(Given text Opens)
Is Brian's father Murry Wilson made out to be worse than he was?

Murry was a prick. He was awful. I'm so glad he wasn't my father. He definitely did some damage. Carl's gotten a grip on life but Dennis sure didn't. He kind of lost his grip.

So he was really kind of a tyrant?

Oh, definitely. Very abusive and gruff and terrifying and intimidating and negative. Stuff like, "You guys don't know what you're doing." Those kind of remarks. Very unsupportive. However, he was an aspiring songwriter and he knew that there was a value to songs. I didn't even know what publishing was when we started out. I wasn't from a show business background. My dad was a sheet metal worker and my mom was a housewife. All I knew was that I liked to sing and that I could make up words. I wrote my first song when I was maybe 10 years old.

Then Murry Wilson had some good qualities.

He was very good at promoting, getting radio stations to play our records. He was very smart and clever about it. He would have us go out and do hops and events where a DJ would make a couple hundred bucks and we would make a couple hundred bucks. And the DJ, since he made some money, he'd be playing our records for the next six months till we did it again. So we built a real good foundation doing that kind of thing not only in Southern California but all around the country until we got a momentum going.

Have you been in touch with Brian?

No. He's paranoid. We tried to have a board meeting and he was supposed to show up and he didn't come.

Were you disappointed when Brian would collaborate with other lyricists like Van Dyke Parks, Tony Asher and Roger Christian?
(Given text Closes)
(Recorded data Opens)
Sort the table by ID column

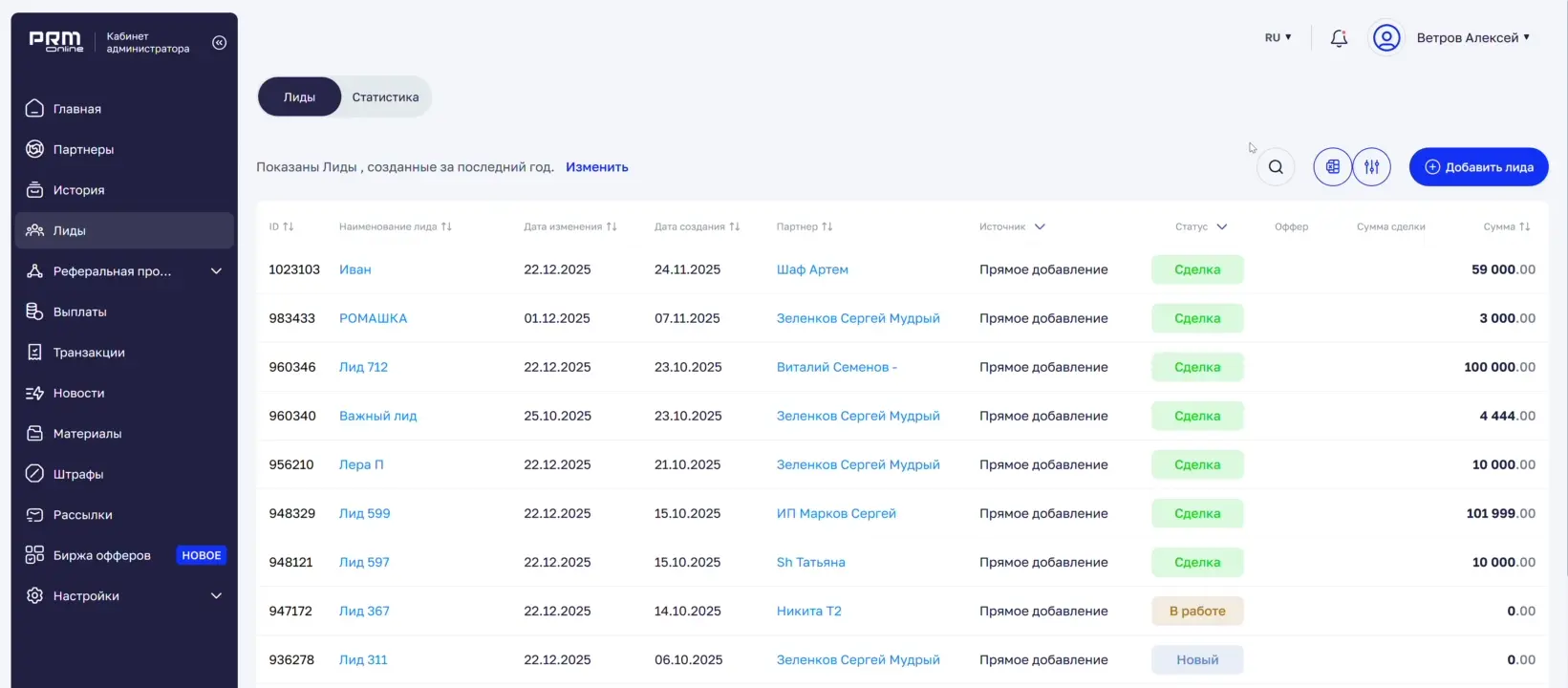[x=281, y=227]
(Recorded data Closes)
• _Exercise tasks_
(1) Transcribe everything in the interview about Murry Wilson from "Oh, definitely. Very" down to "10 years old.".
(2) In the interview about Murry Wilson, what work did the father of the person answering do?

• _Results_
(1)
Oh, definitely. Very abusive and gruff and terrifying and intimidating and negative. Stuff like, "You guys don't know what you're doing." Those kind of remarks. Very unsupportive. However, he was an aspiring songwriter and he knew that there was a value to songs. I didn't even know what publishing was when we started out. I wasn't from a show business background. My dad was a sheet metal worker and my mom was a housewife. All I knew was that I liked to sing and that I could make up words. I wrote my first song when I was maybe 10 years old.

(2) He was a sheet metal worker.